The old Cottonwood Paper Mill built in 1883 by the Deseret News in Cottonwood Heights.
city between the canyons
Location in Salt Lake County and the state of Utah.
Location in Salt Lake County and the state of Utah.
Country United States
State Utah
County Salt Lake
Incorporated January 14, 2005
Named for Cottonwood trees
 • Total 9.23 sq mi (23.91 km2)
 • Land 9.23 sq mi (23.91 km2)
 • Water 0.00 sq mi (0.00 km2)
4,823 ft (1,470 m)
 • Total 33,433
 • Estimate 
 • Density 3,666.63/sq mi (1,415.66/km2)
Time zone UTC−7 (Mountain (MST))
 • Summer (DST) UTC−6 (MDT)
Area code(s) 385, 801
FIPS code 49-16270
GNIS feature ID 1440025
Website Cottonwood Heights City Official Website

Cottonwood Heights is a city located in Salt Lake County, Utah, United States, along the east bench of the Salt Lake Valley. It lies south of the cities of Holladay and Murray, east of Midvale, and north of Sandy within the Salt Lake City, Utah Metropolitan Statistical Area. Following a successful incorporation referendum in May 2004, the city was incorporated on January 14, 2005. Cottonwood Heights had been a Census-designated place (CDP) before incorporation. The population as of the 2010 census was 33,433. This is a significant increase over the CDP's 2000 census count of 27,569.

The corporate offices of Dyno Nobel, Fusion-io, Extra Space Storage, Breeze Airways, and JetBlue are located in the city.

In 2007, Money magazine rated Cottonwood Heights at #100 on their Best Places to Live list.


As the city's name suggests, its geography is dominated by a high ridge separating the valleys of the Big and Little Cottonwood Creeks. At the eastern edge of the city, these valleys narrow into the Big and Little Cottonwood Canyons within the Wasatch Mountains, respectively; this is reflected by the city's official nickname, "City between the canyons". The ridge is covered in suburban housing, but most commercial development has been restricted to the lower-lying areas north of the ridge (along Fort Union Boulevard, in Fort Union itself, and near Big Cottonwood Creek and the "Old Mill" in the northeast corner of the city).

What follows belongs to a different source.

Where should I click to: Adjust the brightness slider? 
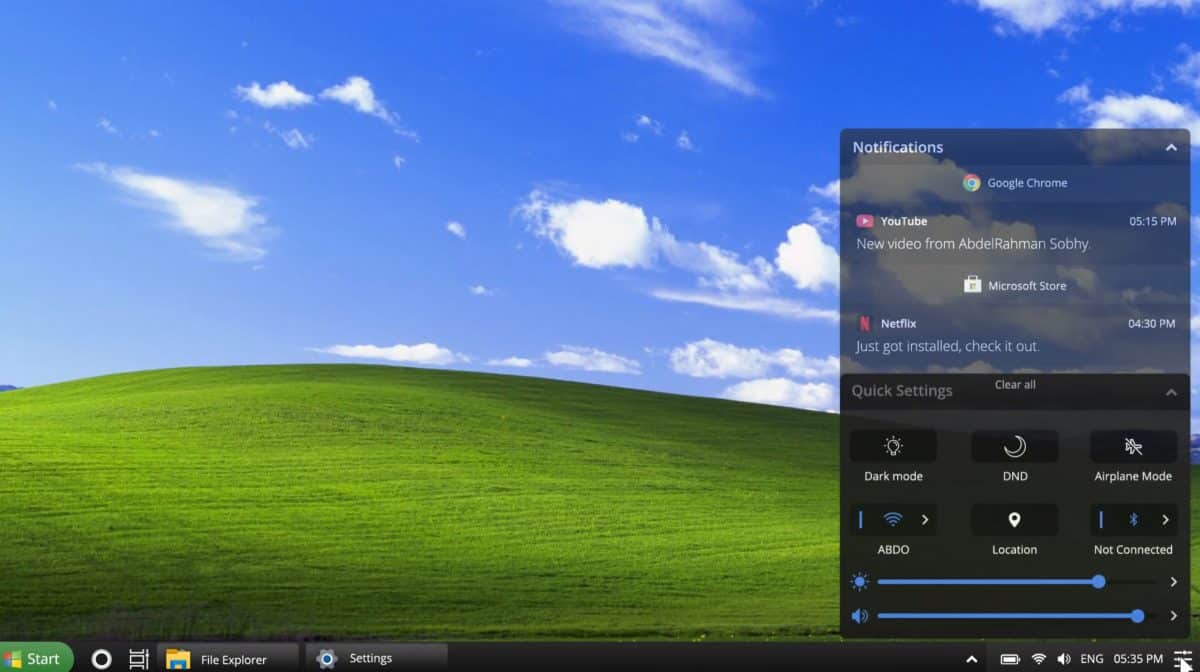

State Route 190 and State Route 210 run near the eastern edge of the city and provide access to the canyons; they are the only state routes that enter the city. Interstate 215 runs along the northern border of the city and State Route 152 touches the city at a point. The city is building a multi-use trail along the full length of Big Cottonwood Creek within its borders.

Cottonwood Heights is in the Canyons School District; Brighton High School is the only public high school in the city. Butler Middle school is the only middle school in city limits.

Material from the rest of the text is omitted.